La Suave Brisa
Era una noche de verano y un fuerte ruido me despertó de mi pesado sueño. Mi cuarto se alumbraba cada 5 minutos y las gotas no dejaban de caer con insistencia en mi ventana. El viento soplaba con fuerza y su sonido opacaba cualquier otro. Recuerdo que un solo pensamiento cruzó por mi mente en ese momento: Pentecostés.

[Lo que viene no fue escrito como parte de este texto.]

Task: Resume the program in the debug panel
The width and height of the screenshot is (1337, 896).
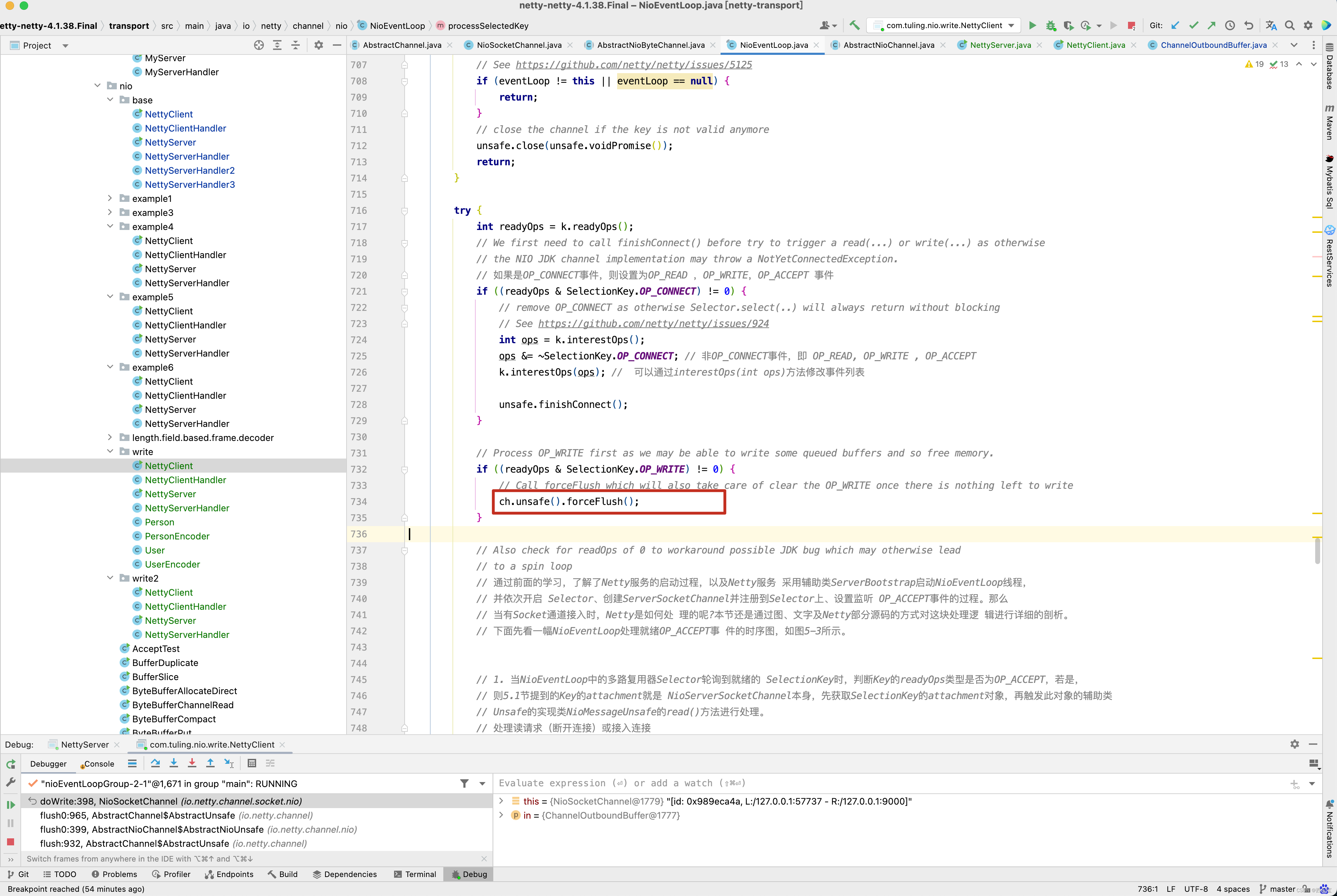Action: [11, 805]
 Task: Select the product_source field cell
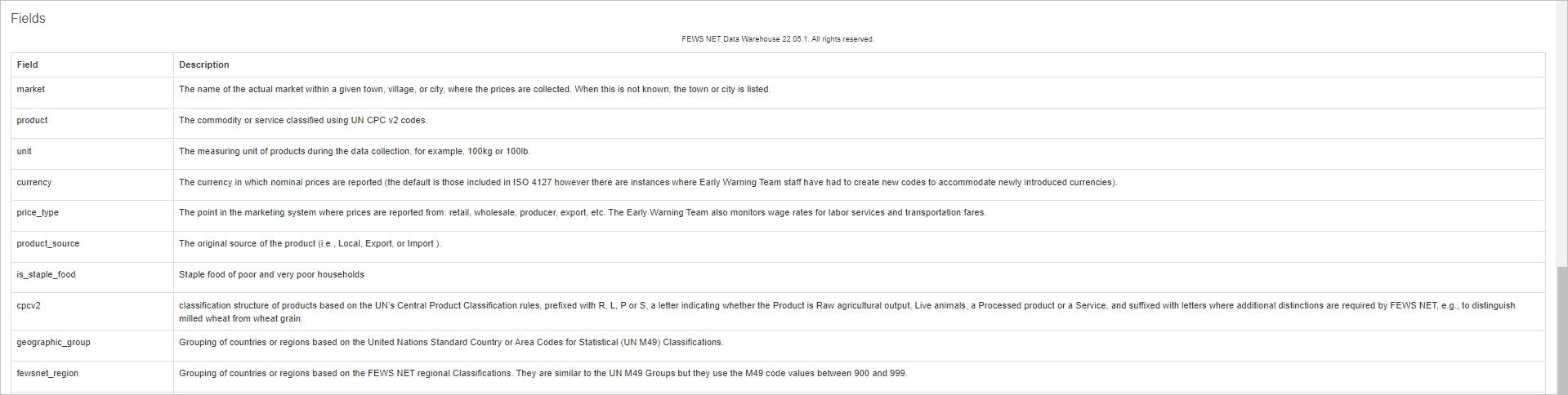pos(48,243)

Los Apóstoles puede que no hayan vivido una noche tan diferente como esta. O tal vez, todo lo contrario. Tal vez, la naturaleza jugó a su favor, y ese día estuvo soleado, todos habían cumplido con la misma rutina, y la expectativa de algún cambio no tenía cabida en sus pensamientos. Porque al final, ¿sabían a quién esperaban?.
Jesús había convivido con los Apóstoles 24/7 durante toda su vida pública. Ellos creían en Él y lo amaban. ¿Acaso no tenían al Espíritu Santo entonces? ¿Acaso no lo conocían?. Jesús vino a revelarnos el amor del Padre, pero también a mostrarnos la fuerza del Espíritu. Los apóstoles, ya habían visto y conocido al Paráclito. Lo habían visto hacer milagros, lo habían visto orar, incluso lo habían visto jugar con los niños. Lo conocían y lo amaban. ¿Cuál fue la diferencia entonces en Pentecostés?.
Se nos revela a través de las Escrituras cómo el Espíritu Santo va jugando un papel importante a lo largo de la historia de la Salvación. Desde el Génesis hasta el Apocalipsis, el Espíritu Santo va apareciendo brevemente en algunos pasajes. Pero es justo en Pentecostés, cuando su protagonismo se vuelve más evidente.
Un nuevo modelo de presencia se activa en ese momento. El Paráclito existía desde el inicio de los tiempos, y por ende existía dentro de cada corazón creado. Sin embargo, su modo de “operar” funcionaba más como huésped que como fuerza. Al momento en que Cristo es glorificado a la derecha del Padre, la promesa y la misión de Cristo, se cumple.
Este bautismo en el Espíritu, que tanto propagaba Juan el Bautista, llega como agua refrescante hacía los Apóstoles. Este modus operandi que tenía anteriormente el ES, cambia a ser la Fuerza de lo Alto. Al recibirlo, al abrir su corazón, y al activar todos los dones y carismas, era de esperarse que las alabanzas no cesarán y que una valentía sobrenatural recorriera cada rincón de su cuerpo.
A partir de ahí, se desenlazan todos las historias de Pablo, de Lucas, de Pedro, de las primeras comunidades cristianas, y en cada pasaje existe un recordatorio de la presencia y de la fuerza del Espíritu Consolador.
Siglos más tarde, estamos igual que los Apóstoles a puerta cerrada, sólo con nuestros familiares más cercanos, haciendo oración. Y aunque el día parece de lo más ordinario, aquella fuerza que arrasó con el corazón de los Apóstoles sigue teniendo el mismo efecto en nosotros.
Pentecostés es una noche de alabanza, de agradecimiento, pero sobre todo es el recordatorio de que el Espíritu sigue moviéndose y soplando donde quiere. Sin tener barrera de tiempo, espacio o persona.
Y quién sabe, puede que el Espíritu Santo te hable en una noche de verano, a punto de empezar una tormenta eléctrica.